In these tough economic times, the university system, which provides more than $70 billion in revenue in Georgia and employs more than 69,000 workers is under pressure to cut expenses so the state can have a balanced budget.
The boards of regents and the chancellor, Erroll B. Davis Jr., have submitted sweeping cuts, but none deep enough to hurt their own pocketbooks.
The chancellor himself lives in a state-supported house that is about to go through $700,000 in renovations. This work has not been cut. Instead the great leaders of our education system, who should be using this opportunity to get rid of the deadwood in the system and to adjust their own salaries and benefits, started a campaign to stir up the families of children in the system. Their scare tactics included telling families that the cost of sending students to a school of higher learning in Georgia in the future was going to be prohibitive. This has fallen on deaf ears with the legislators as they are also hearing the cries of folks who have no jobs or who can't feed their families. Educational system leaders have garnered no sympathy from the legislature or the general public for this ploy.
This week the leaders of the university system presented cuts that included ending all 4-H programs and terminating half of the extension service offices across the state.
The regents know very well that this threat is nothing but a sham. The legislature would be foolish to cut programs that help support a $70 billion industry which employs more that $69,000 workers in our state.
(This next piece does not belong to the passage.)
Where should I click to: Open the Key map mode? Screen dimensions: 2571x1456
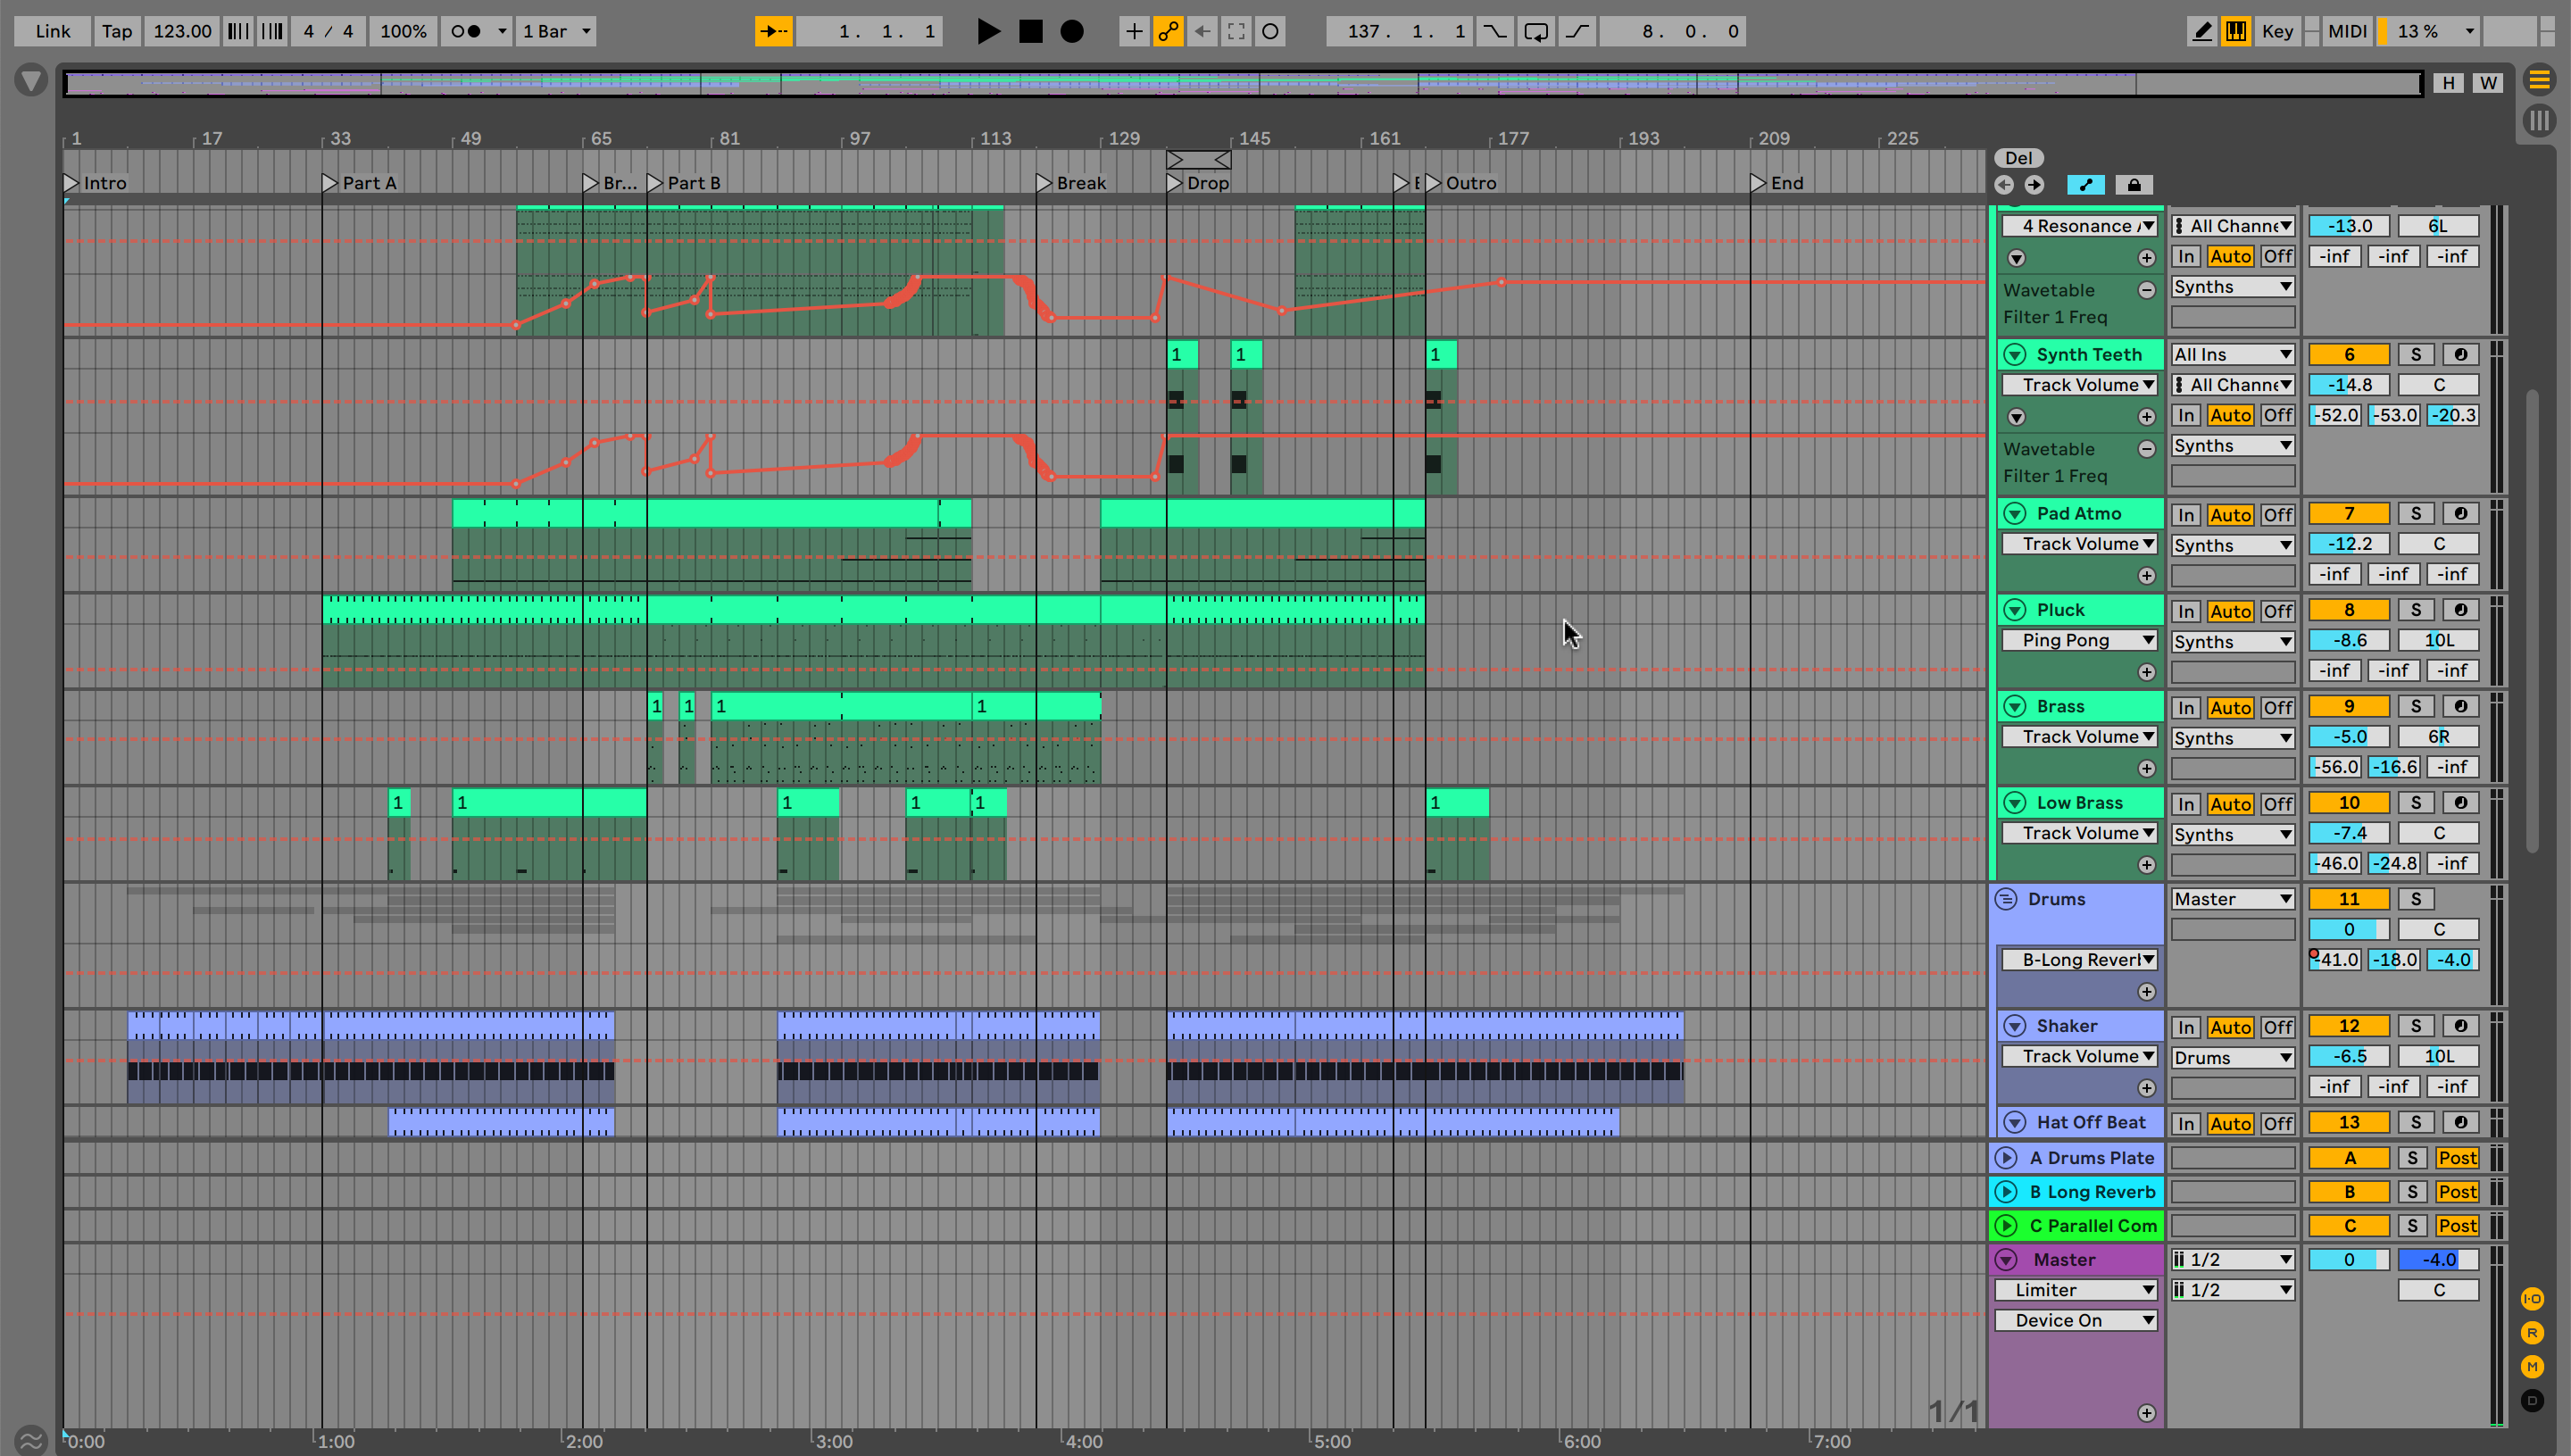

Agribusiness was and still is the backbone of stability in this state. 4-H is also much more than farming and animal husbandry. It teaches life skills that are harder and harder to obtain in schools focused on standardized testing.
It is a moral obligation for the tax payers of our state to ensure that food is available for all of its citizens. It is not an obligation, however, to pay for the excesses (i.e. new kitchen cabinets) in the education system created by over-educated fools who have learned over the generations to soak the Georgia taxpayer in the name of higher learning here in Georgia.